En la forma como el fenómeno se presenta a partir del gobierno de Hugo Chávez Frías, no tiene parangón alguno. El mismo arrancó como acción preventiva para devenir en los últimos años en huida despavorida y diáspora (dispersión de grupos humanos que abandonan su lugar de origen).

Los venezolanos de ascendencia judía –más impregnados del sentido de la catástrofe por la experiencia de sus antepasados desde los tiempos bíblicos y, muy especialmente, durante el Tercer Reich– fueron de los primeros en marcharse. Por razones profesionales, comerciales y prácticas, sus pasos se dirigieron mayormente hacia Panamá y Estados Unidos.

Inmediatamente después comenzaron a irse los descendientes de los europeos que vinieron luego de la Segunda Guerra Mundial y los venezolanos con raíces más antiguas y de los estratos económicos más elevados. A los dos destinos anteriores se agregaron Europa y Colombia.

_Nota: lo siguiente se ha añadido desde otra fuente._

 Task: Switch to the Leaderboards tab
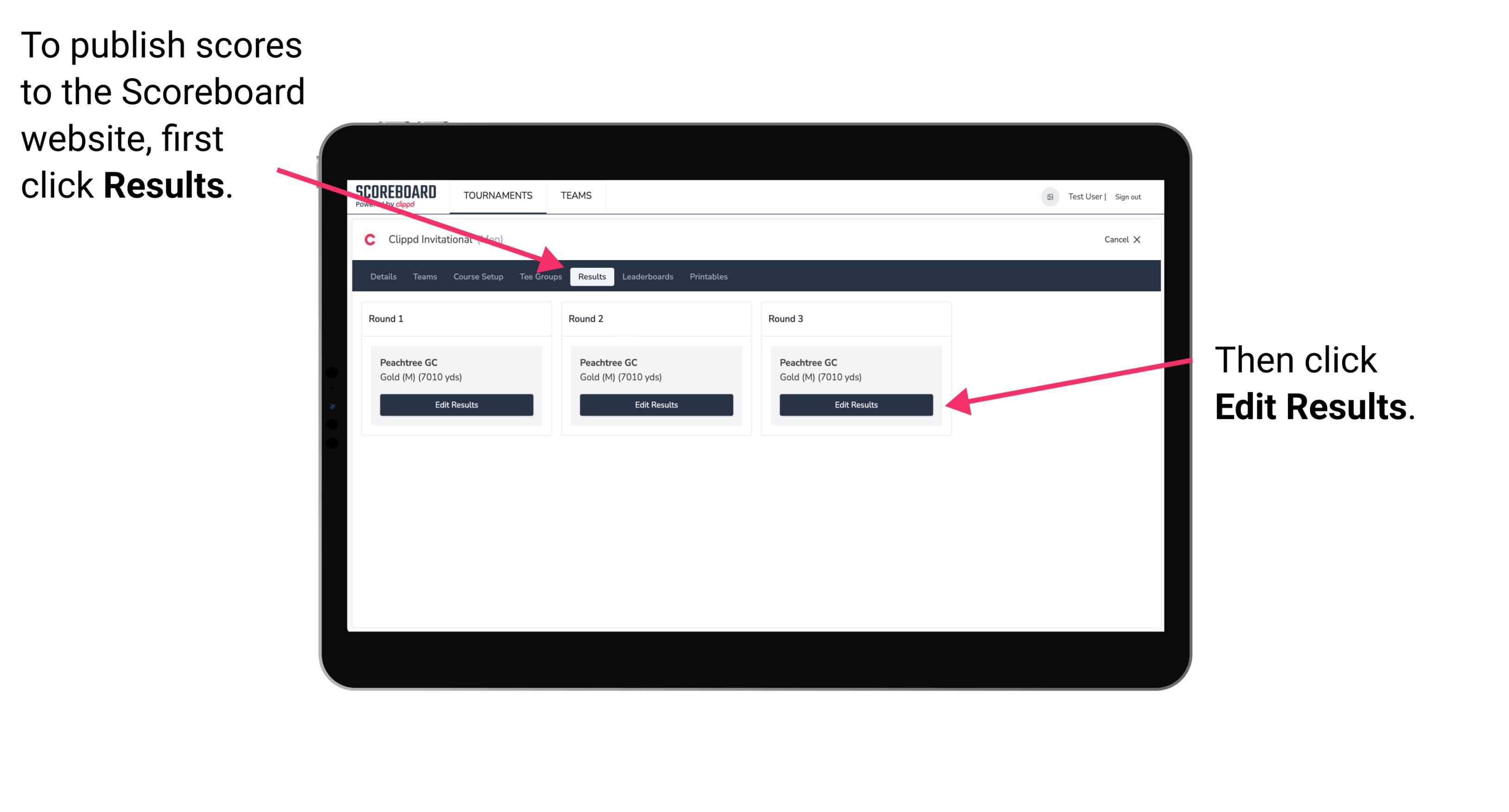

Una tercera ola provino del paro petrolero que se llevó a cabo entre diciembre de 2002 y febrero de 2003. Como consecuencia de esta acción fueron despedidos casi 20.000 trabajadores de Pdvsa. Los profesionales y técnicos más calificados encontraron trabajo en sus respectivas áreas en Canadá, Estados Unidos, México, Colombia, Europa y el Medio Oriente. De ahí en adelante el río migratorio se fue ampliando hasta transformarse, durante los 2 últimos años, en fuerza torrencial por la huida (o estampida) de personas de todos los estratos sociales.

Venezuela se desgrana y su gente pierde el brío y la fuerza de antaño producto de múltiples plagas: pobreza creciente, mala alimentación, crisis hospitalaria, inseguridad, carestía de todo tipo de bienes y productos, violación de los derechos humanos fundamentales, hiperinflación, inseguridad jurídica, altos niveles de criminalidad, desquiciamiento del orden democrático, altas tasas de desempleo, cierre e intervención de empresas del sector privado, pérdida constante de los puestos de trabajo, corrupción en todos los niveles del gobierno y estrés originado por los infinitos problemas que la población tiene que afrontar. Lo anterior ocurre cuando la condición de ciudadano del mundo no es más que un decir.

Entre los que se han ido –especialmente los de mayor edad– no han de faltar, como decía Franz Grillparzer “un hombre que marcha vivo detrás de su propio cadáver”. Pero también están los muchos que reharán sus vidas y triunfarán. Dios quiera que en un punto no lejano se produzca el retorno de la mayoría de ellos. Para ese propósito nos quedan luchas decisivas por librar.